Data:
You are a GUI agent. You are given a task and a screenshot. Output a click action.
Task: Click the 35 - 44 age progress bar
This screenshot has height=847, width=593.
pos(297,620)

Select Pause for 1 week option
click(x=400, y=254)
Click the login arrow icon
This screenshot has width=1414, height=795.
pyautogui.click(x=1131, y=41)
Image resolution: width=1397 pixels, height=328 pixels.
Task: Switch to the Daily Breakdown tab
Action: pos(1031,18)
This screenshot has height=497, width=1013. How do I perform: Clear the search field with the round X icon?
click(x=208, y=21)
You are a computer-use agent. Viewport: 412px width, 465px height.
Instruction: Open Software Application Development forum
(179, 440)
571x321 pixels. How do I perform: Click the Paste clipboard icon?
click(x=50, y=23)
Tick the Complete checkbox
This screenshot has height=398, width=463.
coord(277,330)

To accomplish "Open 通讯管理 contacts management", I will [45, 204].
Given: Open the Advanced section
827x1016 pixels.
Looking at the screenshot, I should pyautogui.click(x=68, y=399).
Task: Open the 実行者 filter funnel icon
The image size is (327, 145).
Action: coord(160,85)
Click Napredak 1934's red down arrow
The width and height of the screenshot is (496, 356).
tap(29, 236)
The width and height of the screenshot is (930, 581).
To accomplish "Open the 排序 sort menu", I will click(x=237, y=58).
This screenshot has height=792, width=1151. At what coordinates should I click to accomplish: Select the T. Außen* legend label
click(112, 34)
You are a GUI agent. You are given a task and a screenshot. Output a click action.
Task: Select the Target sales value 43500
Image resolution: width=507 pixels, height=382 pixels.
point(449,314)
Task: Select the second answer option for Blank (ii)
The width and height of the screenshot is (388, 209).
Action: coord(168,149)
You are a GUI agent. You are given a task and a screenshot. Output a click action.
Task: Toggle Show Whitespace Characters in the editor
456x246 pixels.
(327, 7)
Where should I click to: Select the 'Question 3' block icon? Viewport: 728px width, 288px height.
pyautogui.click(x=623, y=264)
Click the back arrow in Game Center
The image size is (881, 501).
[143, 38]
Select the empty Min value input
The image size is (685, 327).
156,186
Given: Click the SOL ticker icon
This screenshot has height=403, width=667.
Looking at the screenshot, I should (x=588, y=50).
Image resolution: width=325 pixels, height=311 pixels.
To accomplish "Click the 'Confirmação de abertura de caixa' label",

Task instructions:
Change every "GUI agent" in the records above to "click assistant", leaving all other text unchanged.

Result for this task:
You are a click assistant. You are given a task and a screenshot. Output a click action.
Task: Click the 35 - 44 age progress bar
This screenshot has height=847, width=593.
pos(297,620)

Select Pause for 1 week option
click(x=400, y=254)
Click the login arrow icon
This screenshot has width=1414, height=795.
pyautogui.click(x=1131, y=41)
Image resolution: width=1397 pixels, height=328 pixels.
Task: Switch to the Daily Breakdown tab
Action: pos(1031,18)
This screenshot has height=497, width=1013. How do I perform: Clear the search field with the round X icon?
click(x=208, y=21)
You are a computer-use agent. Viewport: 412px width, 465px height.
Instruction: Open Software Application Development forum
(179, 440)
571x321 pixels. How do I perform: Click the Paste clipboard icon?
click(x=50, y=23)
Tick the Complete checkbox
This screenshot has height=398, width=463.
coord(277,330)

To accomplish "Open 通讯管理 contacts management", I will [45, 204].
Given: Open the Advanced section
827x1016 pixels.
Looking at the screenshot, I should pyautogui.click(x=68, y=399).
Task: Open the 実行者 filter funnel icon
The image size is (327, 145).
Action: coord(160,85)
Click Napredak 1934's red down arrow
The width and height of the screenshot is (496, 356).
tap(29, 236)
The width and height of the screenshot is (930, 581).
To accomplish "Open the 排序 sort menu", I will click(x=237, y=58).
This screenshot has height=792, width=1151. At what coordinates should I click to accomplish: Select the T. Außen* legend label
click(112, 34)
You are a click assistant. You are given a task and a screenshot. Output a click action.
Task: Select the Target sales value 43500
Image resolution: width=507 pixels, height=382 pixels.
point(449,314)
Task: Select the second answer option for Blank (ii)
The width and height of the screenshot is (388, 209).
Action: coord(168,149)
You are a click assistant. You are given a task and a screenshot. Output a click action.
Task: Toggle Show Whitespace Characters in the editor
456x246 pixels.
(327, 7)
Where should I click to: Select the 'Question 3' block icon? Viewport: 728px width, 288px height.
pyautogui.click(x=623, y=264)
Click the back arrow in Game Center
The image size is (881, 501).
[143, 38]
Select the empty Min value input
The image size is (685, 327).
156,186
Given: Click the SOL ticker icon
This screenshot has height=403, width=667.
Looking at the screenshot, I should (x=588, y=50).
Image resolution: width=325 pixels, height=311 pixels.
To accomplish "Click the 'Confirmação de abertura de caixa' label",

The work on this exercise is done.